Calling someone a monster didn’t solve the problem of what do with the work. I could denounce him all I wanted to, but Polanski’s work still called to me. This insistent calling—and my unwillingness to throw away the work—disrupted my idea of myself. It made me (and others) questions my claim to feminism. (p.46)

And of course no one is entirely a monster. People are complex. To call someone a monster is to reduce them to just once aspect of the self. (p.46)

A monster is “Someone whose behavior disrupts our ability to apprehend the work on its own terms.” (p.46)

The stain begins with an act, a moment in time, but then it travels from that moment, like a tea bag steeping in water, coloring the entire life. It works its way forward and backward in time. (p.49)

Mass media—There is no longer any escaping biography. Even within my own lifetime, I’ve seen a massive shift. Biography used to be something you sought out, yearned for, actively pursued. Now is falls on your head all day long. (P.51)

When we love an artist, and we identify with them, do we feel shame on their behalf when they become stained?
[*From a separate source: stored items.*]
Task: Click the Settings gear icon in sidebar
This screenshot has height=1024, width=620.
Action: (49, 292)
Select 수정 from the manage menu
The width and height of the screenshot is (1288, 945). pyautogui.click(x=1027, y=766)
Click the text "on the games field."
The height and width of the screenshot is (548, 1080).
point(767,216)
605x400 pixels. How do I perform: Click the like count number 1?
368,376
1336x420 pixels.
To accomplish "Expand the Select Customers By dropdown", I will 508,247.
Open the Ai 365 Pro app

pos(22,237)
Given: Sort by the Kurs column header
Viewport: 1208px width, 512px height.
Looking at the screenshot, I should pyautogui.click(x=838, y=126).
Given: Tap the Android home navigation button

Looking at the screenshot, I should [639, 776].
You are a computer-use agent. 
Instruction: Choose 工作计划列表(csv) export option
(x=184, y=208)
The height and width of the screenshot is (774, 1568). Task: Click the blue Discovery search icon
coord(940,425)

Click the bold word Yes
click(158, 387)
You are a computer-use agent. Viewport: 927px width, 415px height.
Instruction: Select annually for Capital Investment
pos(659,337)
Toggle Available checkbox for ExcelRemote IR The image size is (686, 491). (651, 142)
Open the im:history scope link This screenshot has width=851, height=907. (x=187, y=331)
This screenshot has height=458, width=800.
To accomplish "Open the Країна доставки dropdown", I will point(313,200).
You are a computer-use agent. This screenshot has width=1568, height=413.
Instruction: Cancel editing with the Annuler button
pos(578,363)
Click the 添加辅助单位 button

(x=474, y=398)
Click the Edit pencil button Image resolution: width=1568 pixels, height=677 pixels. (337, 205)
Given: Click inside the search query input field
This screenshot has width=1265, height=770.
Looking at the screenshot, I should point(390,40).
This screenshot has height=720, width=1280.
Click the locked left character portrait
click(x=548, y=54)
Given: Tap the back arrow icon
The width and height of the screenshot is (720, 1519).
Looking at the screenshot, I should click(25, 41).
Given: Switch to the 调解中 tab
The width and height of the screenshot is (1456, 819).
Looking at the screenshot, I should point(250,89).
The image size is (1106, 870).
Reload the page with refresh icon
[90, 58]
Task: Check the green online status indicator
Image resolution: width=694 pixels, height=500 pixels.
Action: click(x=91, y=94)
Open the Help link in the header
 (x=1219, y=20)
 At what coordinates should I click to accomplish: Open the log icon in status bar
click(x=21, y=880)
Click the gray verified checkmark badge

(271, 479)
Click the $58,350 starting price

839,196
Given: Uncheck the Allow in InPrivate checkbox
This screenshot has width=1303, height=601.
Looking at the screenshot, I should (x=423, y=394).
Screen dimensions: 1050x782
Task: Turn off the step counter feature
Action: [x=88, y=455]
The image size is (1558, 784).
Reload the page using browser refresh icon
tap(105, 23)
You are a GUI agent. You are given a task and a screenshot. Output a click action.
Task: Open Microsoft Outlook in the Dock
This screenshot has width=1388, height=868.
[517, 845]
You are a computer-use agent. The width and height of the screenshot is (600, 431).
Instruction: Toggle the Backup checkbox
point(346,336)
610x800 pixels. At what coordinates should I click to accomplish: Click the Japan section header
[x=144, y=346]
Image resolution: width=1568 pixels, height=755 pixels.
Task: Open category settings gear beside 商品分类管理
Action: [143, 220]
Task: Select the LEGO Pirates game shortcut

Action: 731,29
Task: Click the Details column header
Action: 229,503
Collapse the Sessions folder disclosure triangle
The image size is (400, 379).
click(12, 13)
Or do we shame them more brutally, cast them out more finally, because we want to sever the identification? (p.64)

What response, what opinion, what criticism do you have that is not tied up with history? (p.76)

And other topics creep in too, like Cancel Culture, white men not wanting to be blamed for everything, does history frame/excuse the crimes and are women artists who “abandon” their children in order to find time to create monsters as well?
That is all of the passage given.